Short exercise A: Find every line in the entries that contains the string "icon", treating uppercase and lowercase letters as different, and copy each of those lines in full.

— start of Text extract —

Figure 2 presents the photograph of the fabricated 3D-printed MRVI. The rubber bellow and the plastic lid were rapidly fabricated by using a masked stereolithography (MSLA) 3D printer (Elegoo, Mars 2 Pro, 405 nm UV (ultraviolet) light source). The top lid material was a hard (84D Shore hardness) UV photopolymer rapid resin (Elegoo, standard resin), but the rubber bellow material was an elastic (50–60A Shore hardness) UV photoresin (Resione, F80) so as to sufficiently accumulate the vertical motion. It is worth noting that many flexible photoresin-printed parts show hard rubber characteristics with low flexibility and slow rebound at room temperature. Such rubber characteristics are improved when the operating temperature becomes above 35°C. But, the F80 material has low-temperature resistance, fast rebound, and good flexibility. Thus, the F80-based rubber bellow behaves like a general silicone rubber material over the operating temperature range of 20°C–35°C, and can remain flexible even at temperatures as cold as 10°C, but begins to soften at temperatures above $\sim 40°$C. The printing resolution (i.e., layer height) for both materials was set to 50 μm, and the resin manufacturers’ recommended settings¹² were used to print the MRVI parts. A commercial off-the-shelf electromagnet (Gikfun, EK 1909) was chosen as the electromagnet to activate the MRF by considering the size, and its wire diameter and turn number were 0.36 mm and 480, respectively. The resistance and inductance of the electromagnetic coil were 3.9 Ω and 3.7 H, respectively. Seven grams of MRF was filled in the MRVI. The composition of the MRF was 35% volume fraction (vol%) of carbonyl Fe powder (Alfa Aesar, particle size: 6–10 μm) as solid particles and 65 vol% of silicone oil (Clearco, viscosity: 1,000 cSt at a temperature of 25°C) as a carrier fluid. The weight of the 3D-printed MRVI was 42 g.

FIGURE 2

FIGURE 2. Photograph of the fabricated 3D-printed MRVI. (A) Parts. (B) Assembly.

3 Experimental

3.1 Testing setup

Figure 3 presents the experimental setup for the damper force measurement of the 3D-printed MRVI. For these tests, Instron material testing machine (DynaMight 8841) was used. The 3D-printed MRVI was placed between the top and bottom discs. The bottom steel disc was fixed to the stationary load cell and the top non-steel (aluminum) disc was connected to the hydraulic actuator of the testing machine. By using the top disc, the MRVI was compressed by 0.8 mm and was returned back to the initial position with a constant speed of 0.5 mm/s. At this time, the current input applied to the MRVI was varied from 0 to 1.5 A with an increment of 0.25 A. Here, 1.5 A was selected by a maximum current sufficient not to burn out the coil wire during testing. On the other hand, when the top disc of the MRVI was compressed by the hydraulic actuator of the Instron material testing machine, the MRF was squeezed out from the fluid gaps and produced a resisting force. This resisting force was transmitted to the bottom disk and the load cell connected to the bottom disc measured the transmitted resisting force.

FIGURE 3

FIGURE 3. Experimental setup for the damper force measurement of the 3D-printed MRVI (the bottom steel disc configuration case).

— end of Text extract —
— start of Stored data —

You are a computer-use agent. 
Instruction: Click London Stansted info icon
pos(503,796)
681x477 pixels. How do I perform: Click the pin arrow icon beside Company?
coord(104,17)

— end of Stored data —

Short exercise B: Condense the paragraph of the MRVI excerpt that begins "Figure 3 presents the experimental setup" into a short bulleted list that keeps its main facts.

Problem solution A:
Instruction: Click London Stansted info icon
681x477 pixels. How do I perform: Click the pin arrow icon beside Company?

Problem solution B:
- The damper force of the 3D-printed MRVI was measured with an Instron material testing machine (DynaMight 8841).
- The MRVI sat between two discs. The bottom steel disc was fixed to a stationary load cell, and the top aluminum disc was connected to the machine's hydraulic actuator.
- The top disc compressed the MRVI by 0.8 mm and returned it to its initial position at a constant 0.5 mm/s.
- Current input ranged from 0 to 1.5 A in 0.25 A steps. The 1.5 A maximum was chosen so the coil wire would not burn out.
- Compression squeezed the MRF out of the fluid gaps, producing a resisting force. That force was transmitted to the bottom disc and measured by the load cell.